Segment Start: Source passage
Main Content

During a Crisis

If you have turned directly to this section, it may be because you are facing a crisis situation in your congregation. It may be that a person who has served time for a sex offense against children has come to the minister and said they want to become part of the congregation. Or maybe a member of the staff has scanned the sex offender registry and noticed that the name of a member of the congregation is on it. Perhaps it is that a long standing member of the congregation who is a teacher has been accused by a student of sexual misconduct. Or maybe you've just heard that a twelve-year-old in the congregation was found fondling a three year old while he is babysitting.

Almost uniformly, congregations that have dealt with sex offenders during the past few years report that there has been some degree of panic among members when the facts become known. In some cases, congregations have become badly divided over the issue of whether a sex offender should be allowed to attend worship services at all. In some cases, the minister has refused to allow the person to participate In many cases; those most alarmed about the possibility of a pedophile attending worship are themselves survivors of childhood sexual abuse or assault. This past history continues to affect people in their adult lives, and this kind of situation can evoke past trauma and an unwillingness to address even the possibility of attendance.

  • Do not panic. There is no question that this will be a difficult issue for the minister, the Religious Educator, the Board and the members of the congregation who become involved. This issue is likely to take months if not years to address. Anxiety may be high among many in the congregation. Staff and leaders are challenged to be less anxious.
  • Ask for help. Contact the District Staff who serve your congregation. Contact the Director for Congregational Services at the UUA. They can direct you to resources and provide guidance and support.
  • Know that this is likely to be a difficult and divisive issue. Some parents of children may threaten to resign if the offender is allowed to attend worship at all. Some people who were themselves sexually abused as children may be especially affected as old hurts are reopened. Provide opportunities for all sides to be heard. Recognize that reasonable people may disagree. Allow time for and facilitate the opportunity for people to share their feelings BEFORE you move to policies and guidelines.
  • Seek outside expertise. While it is necessary for the facts and circumstances of the situation to be known and understood by congregational leaders, and they should do their best to determine these, it is also unrealistic to expect that the members of a church board of trustees will have the requisite skills to evaluate an individual situation or assess safety issues in a particular context. It is reasonable for the members of the leaders of the congregation who are dealing with the decision including the minister, to meet with the (alleged) abuser (and parents if that person is a minor), ask for written permission to contact their therapist, and parole officer, or in the case of someone who has completed mandated treatment, to ask the person to meet with a trained therapist (who is a member of ATSA) for an evaluation of their risk potential.
  • Be sure pastoral care is available to those whose issues may be exacerbated. It can't be said enough: some people who are survivors of sexual abuse or assault may need special attention at this time.
Segment End: Source passage
Segment Start: Dataset content
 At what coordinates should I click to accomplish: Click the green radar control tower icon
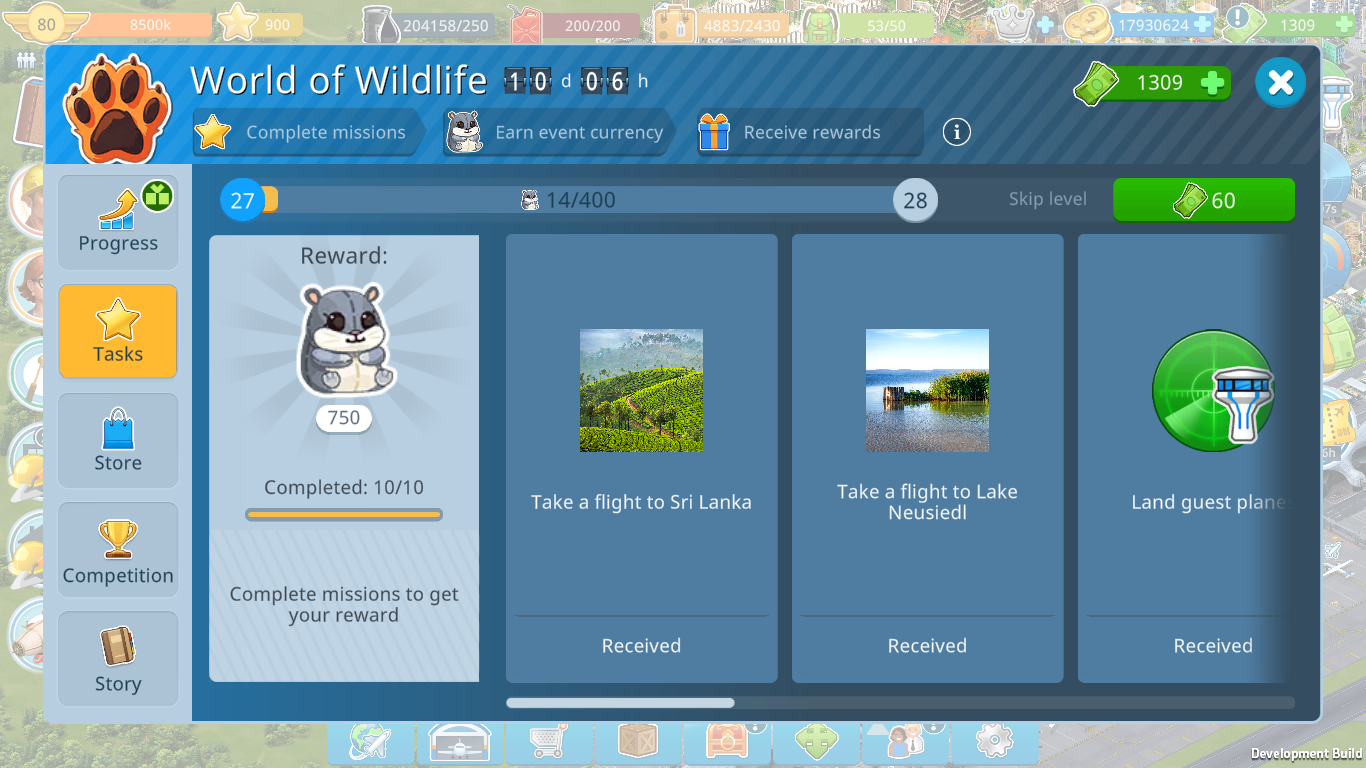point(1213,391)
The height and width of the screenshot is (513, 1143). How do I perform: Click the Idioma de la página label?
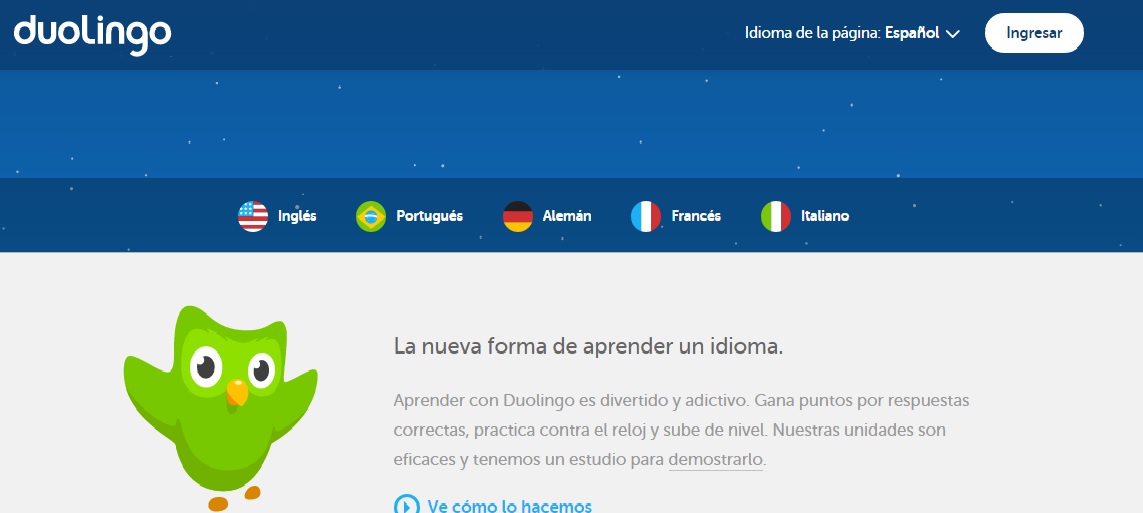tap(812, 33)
Segment End: Dataset content
Segment Start: Dataset content
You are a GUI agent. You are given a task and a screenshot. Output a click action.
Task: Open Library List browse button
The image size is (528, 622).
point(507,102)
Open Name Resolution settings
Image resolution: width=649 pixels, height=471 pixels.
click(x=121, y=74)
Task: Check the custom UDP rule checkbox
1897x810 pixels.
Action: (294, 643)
Segment End: Dataset content
Segment Start: Dataset content
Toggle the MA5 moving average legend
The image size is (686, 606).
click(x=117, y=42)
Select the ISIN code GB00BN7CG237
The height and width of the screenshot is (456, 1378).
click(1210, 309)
Segment End: Dataset content
## Check your understanding
1. Repeat the part of the passage on congregational crises from "Almost uniformly, congregations" to "possibility of attendance.".
2. Answer these questions using the passage on congregational crises.
(a) Which two contacts does the passage suggest reaching out to for help?
(b) How long is the issue likely to take to address?
(c) Of what organization should the trained therapist doing the risk evaluation be a member?
3. List the opening directive of every bulleted point in the passage on congregational crises.

## Numbered responses
1.
Almost uniformly, congregations that have dealt with sex offenders during the past few years report that there has been some degree of panic among members when the facts become known. In some cases, congregations have become badly divided over the issue of whether a sex offender should be allowed to attend worship services at all. In some cases, the minister has refused to allow the person to participate In many cases; those most alarmed about the possibility of a pedophile attending worship are themselves survivors of childhood sexual abuse or assault. This past history continues to affect people in their adult lives, and this kind of situation can evoke past trauma and an unwillingness to address even the possibility of attendance.

2.
(a) The District Staff who serve your congregation and the Director for Congregational Services at the UUA.
(b) Months if not years.
(c) ATSA.

3.
- Do not panic.
- Ask for help.
- Know that this is likely to be a difficult and divisive issue.
- Seek outside expertise.
- Be sure pastoral care is available to those whose issues may be exacerbated.